-- Opening Marker --
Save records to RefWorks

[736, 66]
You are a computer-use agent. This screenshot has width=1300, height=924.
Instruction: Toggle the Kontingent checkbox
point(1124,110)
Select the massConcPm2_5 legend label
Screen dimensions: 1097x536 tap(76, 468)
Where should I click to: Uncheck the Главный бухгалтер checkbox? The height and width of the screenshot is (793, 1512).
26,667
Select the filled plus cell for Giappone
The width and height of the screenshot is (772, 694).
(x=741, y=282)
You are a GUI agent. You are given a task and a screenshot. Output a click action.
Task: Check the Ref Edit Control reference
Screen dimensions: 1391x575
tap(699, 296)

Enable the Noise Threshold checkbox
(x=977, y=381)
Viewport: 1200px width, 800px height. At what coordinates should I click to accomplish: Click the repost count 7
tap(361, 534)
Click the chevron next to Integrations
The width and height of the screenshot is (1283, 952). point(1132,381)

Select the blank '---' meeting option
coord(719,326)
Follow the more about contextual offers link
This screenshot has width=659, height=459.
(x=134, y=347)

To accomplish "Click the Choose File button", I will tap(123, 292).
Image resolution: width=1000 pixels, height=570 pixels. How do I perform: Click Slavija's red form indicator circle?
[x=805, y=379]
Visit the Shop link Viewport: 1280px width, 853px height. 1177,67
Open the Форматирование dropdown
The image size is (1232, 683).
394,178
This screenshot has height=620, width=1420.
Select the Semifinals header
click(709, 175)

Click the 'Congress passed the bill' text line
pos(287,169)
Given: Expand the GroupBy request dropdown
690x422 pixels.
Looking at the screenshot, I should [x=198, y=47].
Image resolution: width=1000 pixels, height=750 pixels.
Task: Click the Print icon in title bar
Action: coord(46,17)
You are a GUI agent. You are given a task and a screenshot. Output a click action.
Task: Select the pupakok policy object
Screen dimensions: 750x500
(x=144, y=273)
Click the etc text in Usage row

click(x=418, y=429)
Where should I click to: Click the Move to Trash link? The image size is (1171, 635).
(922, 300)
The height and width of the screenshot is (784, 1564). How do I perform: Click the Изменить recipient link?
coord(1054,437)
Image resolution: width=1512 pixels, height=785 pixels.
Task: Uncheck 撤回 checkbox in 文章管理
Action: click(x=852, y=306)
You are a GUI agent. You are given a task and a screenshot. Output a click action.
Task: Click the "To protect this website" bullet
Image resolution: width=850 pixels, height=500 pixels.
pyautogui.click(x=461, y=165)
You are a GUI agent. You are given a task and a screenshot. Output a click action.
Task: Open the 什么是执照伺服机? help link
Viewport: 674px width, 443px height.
-- Closing Marker --
Your task is to repeat every entry above exactly.

**Exercise solution**
Save records to RefWorks

[736, 66]
You are a computer-use agent. This screenshot has width=1300, height=924.
Instruction: Toggle the Kontingent checkbox
point(1124,110)
Select the massConcPm2_5 legend label
Screen dimensions: 1097x536 tap(76, 468)
Where should I click to: Uncheck the Главный бухгалтер checkbox? The height and width of the screenshot is (793, 1512).
26,667
Select the filled plus cell for Giappone
The width and height of the screenshot is (772, 694).
(x=741, y=282)
You are a GUI agent. You are given a task and a screenshot. Output a click action.
Task: Check the Ref Edit Control reference
Screen dimensions: 1391x575
tap(699, 296)

Enable the Noise Threshold checkbox
(x=977, y=381)
Viewport: 1200px width, 800px height. At what coordinates should I click to accomplish: Click the repost count 7
tap(361, 534)
Click the chevron next to Integrations
The width and height of the screenshot is (1283, 952). point(1132,381)

Select the blank '---' meeting option
coord(719,326)
Follow the more about contextual offers link
This screenshot has width=659, height=459.
(x=134, y=347)

To accomplish "Click the Choose File button", I will tap(123, 292).
Image resolution: width=1000 pixels, height=570 pixels. How do I perform: Click Slavija's red form indicator circle?
[x=805, y=379]
Visit the Shop link Viewport: 1280px width, 853px height. 1177,67
Open the Форматирование dropdown
The image size is (1232, 683).
394,178
This screenshot has height=620, width=1420.
Select the Semifinals header
click(709, 175)

Click the 'Congress passed the bill' text line
pos(287,169)
Given: Expand the GroupBy request dropdown
690x422 pixels.
Looking at the screenshot, I should [x=198, y=47].
Image resolution: width=1000 pixels, height=750 pixels.
Task: Click the Print icon in title bar
Action: coord(46,17)
You are a GUI agent. You are given a task and a screenshot. Output a click action.
Task: Select the pupakok policy object
Screen dimensions: 750x500
(x=144, y=273)
Click the etc text in Usage row

click(x=418, y=429)
Where should I click to: Click the Move to Trash link? The image size is (1171, 635).
(922, 300)
The height and width of the screenshot is (784, 1564). How do I perform: Click the Изменить recipient link?
coord(1054,437)
Image resolution: width=1512 pixels, height=785 pixels.
Task: Uncheck 撤回 checkbox in 文章管理
Action: click(x=852, y=306)
You are a GUI agent. You are given a task and a screenshot. Output a click action.
Task: Click the "To protect this website" bullet
Image resolution: width=850 pixels, height=500 pixels.
pyautogui.click(x=461, y=165)
You are a GUI agent. You are given a task and a screenshot. Output a click action.
Task: Open the 什么是执照伺服机? help link
Viewport: 674px width, 443px height.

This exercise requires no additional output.